▶ **Excerpt**
- - - - - - -

This is what they sell us! Rubbish! This is where your money ends up! In the dustbin! In the form of uneatable, unripened fruit (and many other uneatable things). We bought this pack of two avocados from a co-op shop. I cut the first one. It was rock hard and tasteless. I cut the next one. It was the same. Unless you have very strong teeth, you wouldn’t be able to eat it. It was completely unripened, like most fruit in UK supermarkets.
Unripened fruit in UK supermarkets are the rule rather than the exception. That’s because supermarket companies control their production, including the time they are collected, doing everything they can to maximise their prοfits. In my opinion, this is nothing less than a crime against humanity for many reasons. Far more serious than what people imagine.
Most people in the UK are not even aware of the problem because they have never known anything better in their lifetimes. Many smiled ironically at my “ignorance” and suggested to me that I can ripen them myself. I attempted to convince them that I am not an avocado tree, but to no avail. Unripened avocados will never become ripe. They will only rot, become blackish, and end up where they belong – in the dustbin.
People have become accustomed to eating unripened fruit and they imagine it’s good for them. In fact, it isn’t and, sometimes, it’s worse. After searching on google, I was relieved to discover that I was not alone in my worries about unripened avocados (and fruit generally). It seems that most people agree that unripened avocados have a hard, firm texture and a bitter taste that most find unpleasant but people have different ideas about how to cope with the problem.
At least, it comes as a relief to be assured by an expert (if we suppose that she is absolutely right) that despite their horrible taste and the indisputable fact that they are by no means as good as the naturally ripened ones, unripe avocados are not poisonous. In Mit Medical, a website of the Massachusetts Institute of Technology, we read the following dialogue (under “Ask Lucy”):
“Dear Lucy: Avocados are an expensive fruit for a student budget, which is why whenever I misjudge an avocado and open up an unripe one, I’m tempted to eat it anyway, even though it tastes awful. But is it true that unripe avocados are toxic to humans?

- - - - - - -

▶ **What you will do**
**A.** Render into French the following sentence from the piece on unripened supermarket fruit: "Most people in the UK are not even aware of the problem because they have never known anything better in their lifetimes."
**B.** According to the piece on unripened supermarket fruit, where was the pack of two avocados bought?
**C.** Pick up the piece on unripened supermarket fruit at its final sentence and write its continuation.

▶ **Dataset entries**
- - - - - - -

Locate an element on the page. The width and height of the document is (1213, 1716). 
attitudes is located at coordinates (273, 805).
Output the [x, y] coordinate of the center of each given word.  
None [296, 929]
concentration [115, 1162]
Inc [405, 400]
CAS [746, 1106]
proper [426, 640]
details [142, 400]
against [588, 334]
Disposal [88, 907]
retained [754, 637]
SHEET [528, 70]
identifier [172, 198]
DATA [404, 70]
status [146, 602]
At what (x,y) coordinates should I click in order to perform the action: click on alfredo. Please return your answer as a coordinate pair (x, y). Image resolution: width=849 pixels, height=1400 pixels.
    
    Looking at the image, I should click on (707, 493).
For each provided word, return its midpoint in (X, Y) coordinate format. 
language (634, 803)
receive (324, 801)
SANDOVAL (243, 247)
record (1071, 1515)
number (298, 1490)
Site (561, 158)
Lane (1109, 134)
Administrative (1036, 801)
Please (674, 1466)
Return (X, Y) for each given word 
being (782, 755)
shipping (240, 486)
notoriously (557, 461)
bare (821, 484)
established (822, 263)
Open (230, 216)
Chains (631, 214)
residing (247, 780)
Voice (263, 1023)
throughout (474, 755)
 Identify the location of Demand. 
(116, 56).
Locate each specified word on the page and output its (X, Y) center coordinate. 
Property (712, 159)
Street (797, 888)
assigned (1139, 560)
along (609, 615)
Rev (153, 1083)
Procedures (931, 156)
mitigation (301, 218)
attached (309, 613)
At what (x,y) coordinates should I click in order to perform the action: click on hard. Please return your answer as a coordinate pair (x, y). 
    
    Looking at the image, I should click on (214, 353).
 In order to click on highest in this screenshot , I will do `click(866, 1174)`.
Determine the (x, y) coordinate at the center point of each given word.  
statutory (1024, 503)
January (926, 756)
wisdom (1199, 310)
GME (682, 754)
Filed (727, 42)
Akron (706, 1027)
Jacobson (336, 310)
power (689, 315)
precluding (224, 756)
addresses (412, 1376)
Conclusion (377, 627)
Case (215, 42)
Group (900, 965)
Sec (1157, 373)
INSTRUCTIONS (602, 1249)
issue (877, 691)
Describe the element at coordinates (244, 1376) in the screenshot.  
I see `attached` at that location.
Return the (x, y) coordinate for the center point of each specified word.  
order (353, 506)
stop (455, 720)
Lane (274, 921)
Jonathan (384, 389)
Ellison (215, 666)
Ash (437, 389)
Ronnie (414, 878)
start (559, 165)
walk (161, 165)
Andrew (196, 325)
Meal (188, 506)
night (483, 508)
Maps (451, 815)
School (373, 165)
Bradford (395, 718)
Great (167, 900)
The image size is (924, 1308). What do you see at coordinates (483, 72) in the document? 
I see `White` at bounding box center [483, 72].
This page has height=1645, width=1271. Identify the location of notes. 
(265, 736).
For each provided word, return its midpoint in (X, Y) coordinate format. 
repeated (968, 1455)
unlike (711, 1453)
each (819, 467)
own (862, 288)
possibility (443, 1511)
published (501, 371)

- - - - - - -

▶ **Exercise answers**
**A.** La plupart des gens au Royaume-Uni ne sont même pas conscients du problème, car ils n'ont jamais rien connu de mieux de toute leur vie.

**B.** From a co-op shop.

**C.**
“Dear OD: Lucy, also an avocado lover – and one with still-vivid memories of trying to eat well on a student budget – took your question straight to MIT Medical nutritionist Anna Jasonides, R.D. To Lucy’s relief, Jasonides was quick to reassure her that as far as humans are concerned, the only possible harm in avocados may be in the number of calories they contain (however, she’s quick to add, most of those calories come from good, monosaturated fats).
“On the other hand, Jasonides says, if you were a bird, horse, or other domestic animal, you’d definitely want to avoid the fruit of unripe avocados, along with avocado pits, leaves, and stems, all of which contain a fatty acid derivative called “persin.” Consumed in sufficient quantities, persin can cause illness or death in many birds and domestic mammals, but it does not appear to be harmful to non-allergic humans.
“As you point out, however, the best reason to avoid unripe avocados is that they taste terrible!
“Information contained in Ask Lucy is intended solely for general educational purposes and is not intended as professional medical advice related to individual situations. Always obtain the advice of a qualified healthcare professional if you need medical diagnosis, advice, or treatment. Never disregard medical advice you have received, nor delay getting such advice, because of something you read in this column”.
The question is, unless you have your own fruit trees, can you find decent fruit anywhere in the UK? One answer is, only in Cypriot and other continental shops, you may stand a chance of occasionally finding ripe fruit. We hope to be able to research this possibility at some stage.